··· Data section ···

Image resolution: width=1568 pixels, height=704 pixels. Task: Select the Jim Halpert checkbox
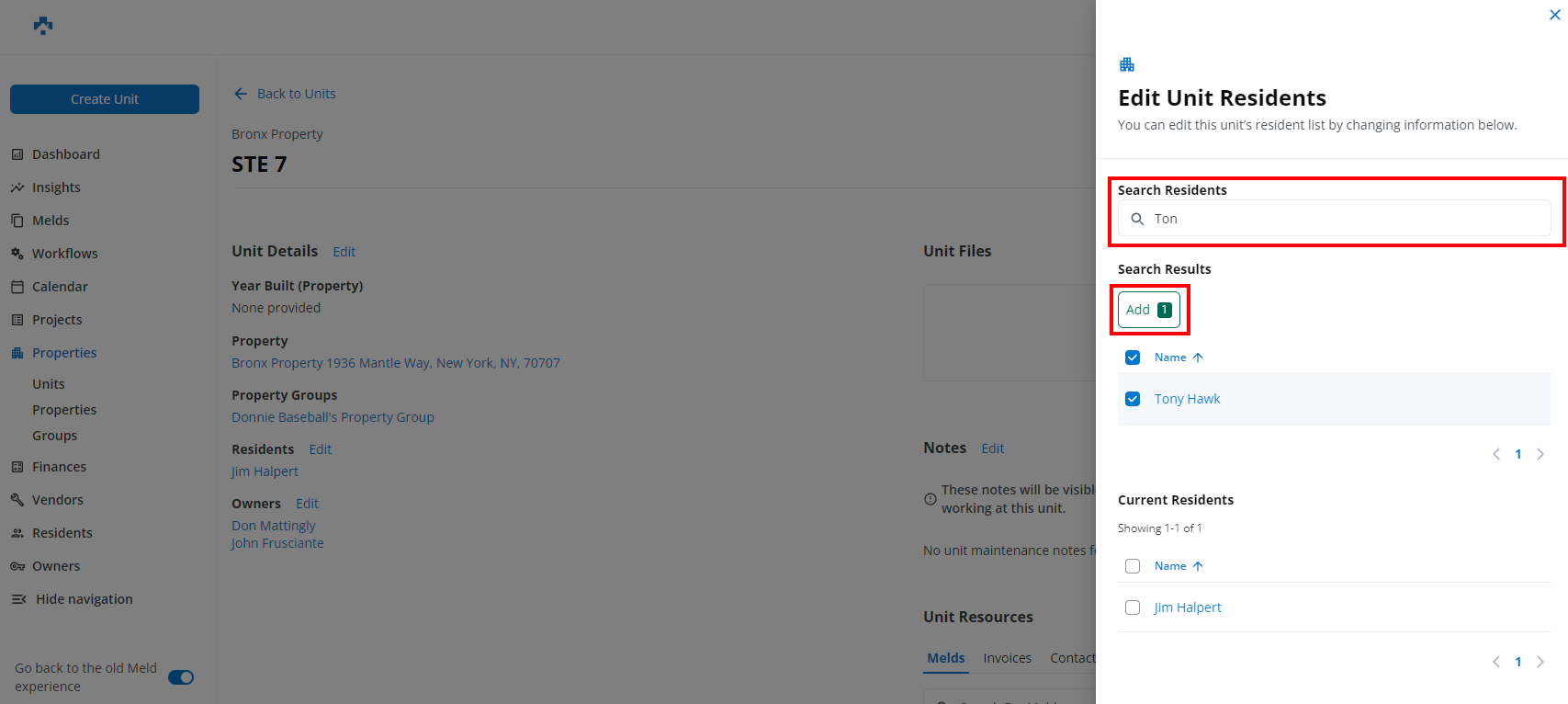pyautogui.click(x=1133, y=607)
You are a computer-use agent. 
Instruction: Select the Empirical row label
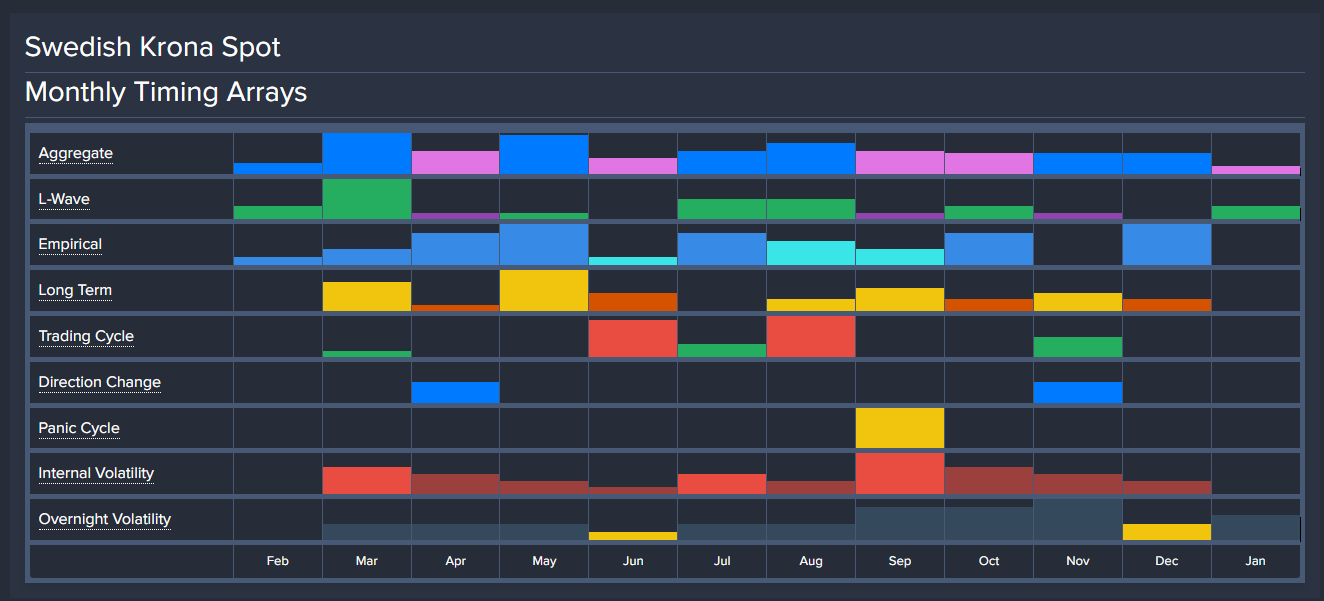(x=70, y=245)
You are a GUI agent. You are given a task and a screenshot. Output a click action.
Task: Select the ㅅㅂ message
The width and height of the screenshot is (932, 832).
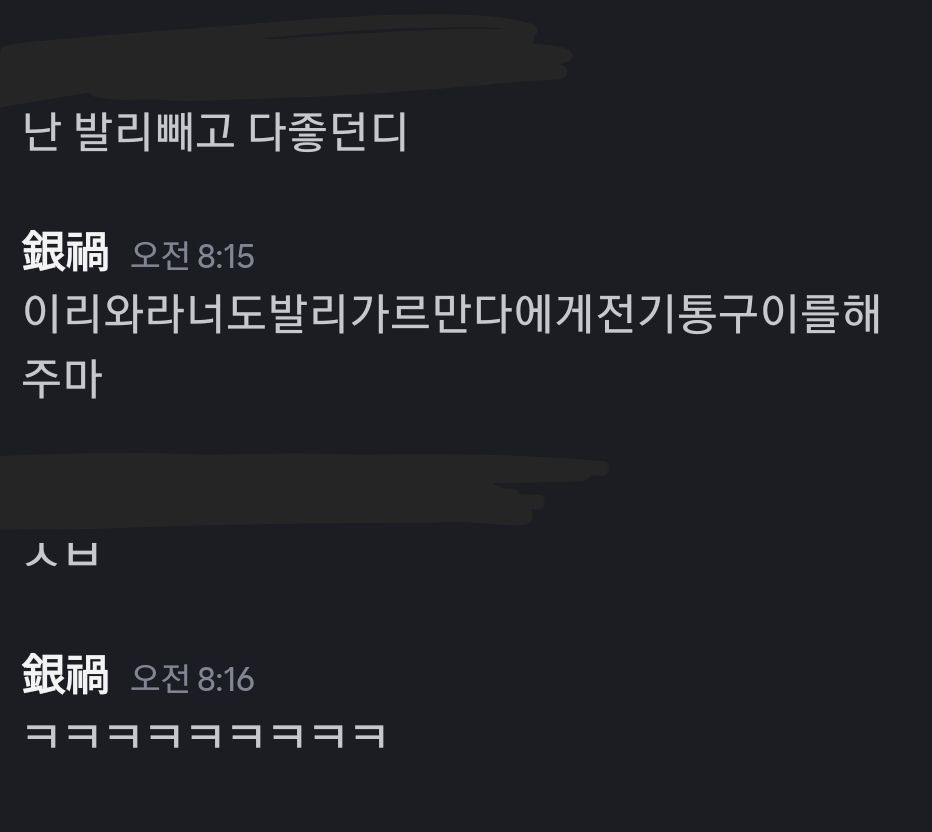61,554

···

Please print all the lines above exactly as given and leave out every picture.

Image resolution: width=1568 pixels, height=704 pixels. Task: Select the Jim Halpert checkbox
pyautogui.click(x=1133, y=607)
You are a computer-use agent. 
Instruction: Select the Empirical row label
(x=70, y=245)
You are a GUI agent. You are given a task and a screenshot. Output a click action.
Task: Select the ㅅㅂ message
The width and height of the screenshot is (932, 832).
61,554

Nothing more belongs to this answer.